● Job item A:
Answer these from the blog post on belief and manifestation, one line each:
(i) Which book has the writer been reading, and who wrote it?
(ii) What did the writer ask the reader for clarity about?
(iii) Who stopped the writer at the front gate?
● Job item B: Carry on the blog post about belief and manifestation from its last sentence.

● Page extract:
=== Section Start ===

Saturday, January 16, 2010

When You Believe & Allow...


Today has been a powerful day for gaining clarity.  I have been reading Autobiography of a Yogi, by Paramahansa Yogananda, and have been thoroughly enjoying the many examples of how easily one's right desires manifest when you entrust the manifestation to Universe/God (or Whom/Whatever you choose to call It) and practice unwavering faith in its deliverance.
The book is rife with example after happy example of what we would call miracles of manifestation that occur when desire and belief are lined up.
Anyway, today I went to see a reader that has on two other occasions given me sound spiritual guidance, and today was no exception.  I asked for clarity about a specific relationship, and before I went I imagined the sensation of leaving the reading with joy and deep understanding, and that's exactly how it unfolded.  So, all day today, I have had a bit of childlike giddiness at the blossoming knowing that if I desire something and just allow myself to know that God/Universe will take care of it, it will easily come to pass.   It has become less of an intellectual understanding and more of a soul knowing.
I have been a student of The Law of Attraction for many years now, but this relationship with God is actually somewhat new to me-- (I have only previously been comfortable saying Universe, because "God" has been so bound to religious dogma for me, but I am now finding more of an inclination to say "God," for whatever reason-- & I still remain happily separated from any religion, save for that of joy & love & inclusion) -- where was I...so, I have been a student of Law of Attraction for years now, but, quite suddenly, freshly & powerfully inspired by the many stories in Autobiography of a Yogi, I find the belief part much, much easier and more lighthearted.  And "God" now seems to me a more personal relationship than Universe, which perhaps also makes the believing part easier.
So, I came home filled with a sense of peace mixed with joyous anticipation, and a sense that if I were to move through life more often with this kind of easy faith, I would find my own life becoming more "miraculous" and playful.
As I came in my front gate in this mood, my landlord, who lives behind me, stopped me to talk.  I haven't spoken with him in a few months now, and we had come to lose "faith" in him as a responsible landlord (kind, yes-- but responsible, no) due to his repeated pattern of making excuses or disappearing when we have needed something repaired, so I was very surprised to see him, let alone for him to catch my attention.

=== Section End ===

● Extracted entries:
=== Section Start ===

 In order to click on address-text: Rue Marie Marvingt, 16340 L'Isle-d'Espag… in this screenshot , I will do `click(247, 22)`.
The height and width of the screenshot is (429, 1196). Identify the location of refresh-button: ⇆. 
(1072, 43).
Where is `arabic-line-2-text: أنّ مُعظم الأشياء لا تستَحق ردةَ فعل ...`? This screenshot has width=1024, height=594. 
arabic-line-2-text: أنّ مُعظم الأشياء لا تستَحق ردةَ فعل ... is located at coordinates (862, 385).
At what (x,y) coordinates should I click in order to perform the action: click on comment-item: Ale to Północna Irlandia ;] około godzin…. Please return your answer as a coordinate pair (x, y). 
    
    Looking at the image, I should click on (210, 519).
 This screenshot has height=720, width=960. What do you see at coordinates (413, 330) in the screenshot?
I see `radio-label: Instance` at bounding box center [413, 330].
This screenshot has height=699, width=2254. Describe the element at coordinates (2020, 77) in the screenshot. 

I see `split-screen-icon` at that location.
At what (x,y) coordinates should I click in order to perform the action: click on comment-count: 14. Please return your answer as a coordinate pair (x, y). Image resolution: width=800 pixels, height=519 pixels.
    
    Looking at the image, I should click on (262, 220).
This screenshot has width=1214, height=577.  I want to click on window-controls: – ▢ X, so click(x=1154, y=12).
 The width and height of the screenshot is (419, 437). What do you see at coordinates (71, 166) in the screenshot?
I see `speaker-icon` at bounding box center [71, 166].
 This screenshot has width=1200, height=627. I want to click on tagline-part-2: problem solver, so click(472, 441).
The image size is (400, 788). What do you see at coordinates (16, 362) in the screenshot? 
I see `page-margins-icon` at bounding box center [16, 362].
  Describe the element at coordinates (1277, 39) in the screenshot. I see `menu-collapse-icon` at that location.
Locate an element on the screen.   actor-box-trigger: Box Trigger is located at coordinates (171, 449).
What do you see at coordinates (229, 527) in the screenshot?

=== Section End ===

● Task response A:
(i) Autobiography of a Yogi, by Paramahansa Yogananda.
(ii) A specific relationship.
(iii) The writer's landlord, who lives behind the writer.

● Task response B:
He told me that he had just patched the roof (it had been leaking due to past rain, and had started to bubble the plaster on one interior wall of my apartment, to the point where a chunk of  wall had simply fallen out) and that on Monday he would send someone to repair the missing piece of wall!  He was so happy and smiley!  It had been at least a couple of months since the damage, and we had even stopped asking him about it.  How very cool and pleasantly surprising! 
Additionally, there was another matter that I hadn't yet been able to discuss with him.
They- he and his family- have a sweet little Chihuahua named Sassy-- kinda looks like this:
 
 that they keep eternally tied to a short rope out back, just outside my bedroom window, and one large dog, Cani, that they allow to roam the concrete yard.  Now, Sassy has a little dog house, but never goes into it, even when it rains, so I thought it must be dirty or blocked.  Our winter has mostly been very mild, but lately, it has started to get cold and rainy again, and Sassy's anguished cries on those particular nights had been tormenting me lately.  I had, for the past 3 days, been scheming to find a blanket or pillow that I could somehow offer to them for the little dog.  I also knew, though, that if, instead of fretting and suffering over the situation, I could simply allow my desire for Sassy to be comforted to exist, then move into a place of allowing about it, the situation would stand a better chance of finding remedy than if I allowed myself to get worried and negative.
In the past, when in a state of concern and worry, I have politely asked them to move Sassy's metal water dish out of the summer sun, they have ignored me.  I would also often hear them yelling at the two dogs, and very seldomly had I ever seen them being walked, so my confidence that they cared about the dogs' well-being was scarce.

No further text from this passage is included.